** Opening Document segment block **

Speaking of merging interior and exterior spaces, there’s no better way to do that than with large sliding glass doors. These doors have been popular for years, but recently “multi-slide” doors have become all the rage. As the name implies, these doors – sometimes called “window walls” – are much larger than your standard sliding patio doors; some reaching up to 18 feet wide.
Uniting interior and exterior living spaces is not all that multi-slide doors offer: They also ooze curbside appeal. Multi-slide doors bring a certain ambience to your home’s appearance, giving your house something the neighbors will envy and you’ll cherish. And when you host a large party, you can seamlessly entertain your guests inside and out.
Visit our inspiration gallery at miwindows.com/inspiration to see how an MI multi-slide door can enhance your living space.
Even before the COVID-19 pandemic, work-from-home opportunities were on the rise, making home offices a popular trend. As technology improves and employers realize they can attract workers by offering flexible schedules and routines, the need for dedicated home offices is likely to increase.

** Closing Document segment block **
** Opening Provided information block **

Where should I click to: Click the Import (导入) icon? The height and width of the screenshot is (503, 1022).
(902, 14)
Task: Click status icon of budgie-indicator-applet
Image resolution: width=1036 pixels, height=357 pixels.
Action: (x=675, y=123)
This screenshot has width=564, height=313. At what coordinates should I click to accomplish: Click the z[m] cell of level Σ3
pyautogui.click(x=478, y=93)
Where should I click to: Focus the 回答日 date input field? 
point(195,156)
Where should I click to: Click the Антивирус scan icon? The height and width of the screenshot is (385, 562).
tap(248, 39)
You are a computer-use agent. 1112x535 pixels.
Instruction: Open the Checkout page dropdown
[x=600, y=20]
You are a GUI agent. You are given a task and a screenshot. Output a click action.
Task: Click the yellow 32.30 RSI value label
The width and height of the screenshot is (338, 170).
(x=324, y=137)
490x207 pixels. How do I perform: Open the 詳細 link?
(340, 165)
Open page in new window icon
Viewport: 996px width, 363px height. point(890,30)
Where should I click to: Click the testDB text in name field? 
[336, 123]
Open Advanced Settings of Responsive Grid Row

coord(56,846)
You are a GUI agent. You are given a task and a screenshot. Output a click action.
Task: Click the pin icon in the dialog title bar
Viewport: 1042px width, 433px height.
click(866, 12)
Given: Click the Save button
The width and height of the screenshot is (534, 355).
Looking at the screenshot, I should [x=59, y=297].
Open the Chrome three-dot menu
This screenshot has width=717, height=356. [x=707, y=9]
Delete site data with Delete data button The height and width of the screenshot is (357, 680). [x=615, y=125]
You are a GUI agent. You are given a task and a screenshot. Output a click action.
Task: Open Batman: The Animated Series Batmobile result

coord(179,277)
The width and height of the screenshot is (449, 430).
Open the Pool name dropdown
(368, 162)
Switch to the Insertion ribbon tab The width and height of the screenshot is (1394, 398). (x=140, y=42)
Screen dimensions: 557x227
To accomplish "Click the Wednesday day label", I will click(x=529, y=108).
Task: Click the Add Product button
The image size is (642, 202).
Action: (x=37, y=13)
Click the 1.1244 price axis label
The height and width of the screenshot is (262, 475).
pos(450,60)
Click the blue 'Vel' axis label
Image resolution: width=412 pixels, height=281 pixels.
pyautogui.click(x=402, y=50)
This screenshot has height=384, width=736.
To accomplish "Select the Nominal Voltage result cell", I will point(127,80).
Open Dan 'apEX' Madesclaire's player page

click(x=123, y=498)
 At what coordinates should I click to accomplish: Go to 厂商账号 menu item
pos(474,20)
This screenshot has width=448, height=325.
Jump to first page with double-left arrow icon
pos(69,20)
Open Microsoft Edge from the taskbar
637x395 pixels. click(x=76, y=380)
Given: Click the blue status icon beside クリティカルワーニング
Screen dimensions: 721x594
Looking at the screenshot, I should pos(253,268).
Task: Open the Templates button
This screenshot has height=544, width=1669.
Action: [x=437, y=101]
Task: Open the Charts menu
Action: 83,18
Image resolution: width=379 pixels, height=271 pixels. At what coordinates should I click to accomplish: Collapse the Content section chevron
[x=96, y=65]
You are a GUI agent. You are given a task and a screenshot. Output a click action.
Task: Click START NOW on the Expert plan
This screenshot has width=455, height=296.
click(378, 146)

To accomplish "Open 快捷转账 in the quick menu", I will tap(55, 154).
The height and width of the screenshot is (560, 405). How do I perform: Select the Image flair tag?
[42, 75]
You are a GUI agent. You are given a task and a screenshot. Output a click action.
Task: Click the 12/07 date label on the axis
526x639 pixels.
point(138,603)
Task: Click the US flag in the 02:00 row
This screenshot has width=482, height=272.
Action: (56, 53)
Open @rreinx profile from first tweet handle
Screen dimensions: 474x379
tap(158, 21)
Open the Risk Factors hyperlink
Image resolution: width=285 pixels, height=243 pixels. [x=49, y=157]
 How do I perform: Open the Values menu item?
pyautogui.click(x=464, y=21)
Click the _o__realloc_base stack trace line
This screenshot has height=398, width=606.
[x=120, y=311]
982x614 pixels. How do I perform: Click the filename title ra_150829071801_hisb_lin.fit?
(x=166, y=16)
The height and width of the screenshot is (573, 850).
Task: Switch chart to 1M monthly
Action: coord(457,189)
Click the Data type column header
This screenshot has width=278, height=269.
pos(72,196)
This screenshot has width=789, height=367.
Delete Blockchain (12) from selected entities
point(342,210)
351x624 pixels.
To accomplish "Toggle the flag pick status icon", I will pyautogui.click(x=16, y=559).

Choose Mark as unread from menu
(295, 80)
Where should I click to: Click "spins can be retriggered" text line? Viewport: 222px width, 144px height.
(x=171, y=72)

** Closing Provided information block **

• [What this exercise asks]
[a] From the passage on home design trends, list every factor it gives for the growing popularity of home offices or the rising need for them.
[b] Quote the passage on home design trends word for word, starting with "Speaking of merging" and going on through "your living space.".
[c] Extend the passage on home design trends beyond its final sentence.

• [Task-by-task answers]
[a]
- Work-from-home opportunities were on the rise.
- Technology is improving.
- Employers realize they can attract workers by offering flexible schedules and routines.

[b]
Speaking of merging interior and exterior spaces, there’s no better way to do that than with large sliding glass doors. These doors have been popular for years, but recently “multi-slide” doors have become all the rage. As the name implies, these doors – sometimes called “window walls” – are much larger than your standard sliding patio doors; some reaching up to 18 feet wide.
Uniting interior and exterior living spaces is not all that multi-slide doors offer: They also ooze curbside appeal. Multi-slide doors bring a certain ambience to your home’s appearance, giving your house something the neighbors will envy and you’ll cherish. And when you host a large party, you can seamlessly entertain your guests inside and out.
Visit our inspiration gallery at miwindows.com/inspiration to see how an MI multi-slide door can enhance your living space.

[c]
A home office can be anywhere in the house. Some people have a set-up in their basement, some take advantage of an unused bedroom, and some are actually “home” offices that are located outside the home. Indeed, an increasing number of homeowners are purchasing tiny sheds or “alternate dwelling units” (ADUs) and using them as home offices in their backyards.
Regardless of what kind of home office you have, it’s important to have a quiet space where you can get your work done. That’s why you want windows that will shield you from outside noise. Windows are assigned a Sound Transmission Class (STC) rating when they’re manufactured. Most double-pane windows will have an STC rating between 28-32; the higher the rating, the better your window will be at keeping exterior noise out.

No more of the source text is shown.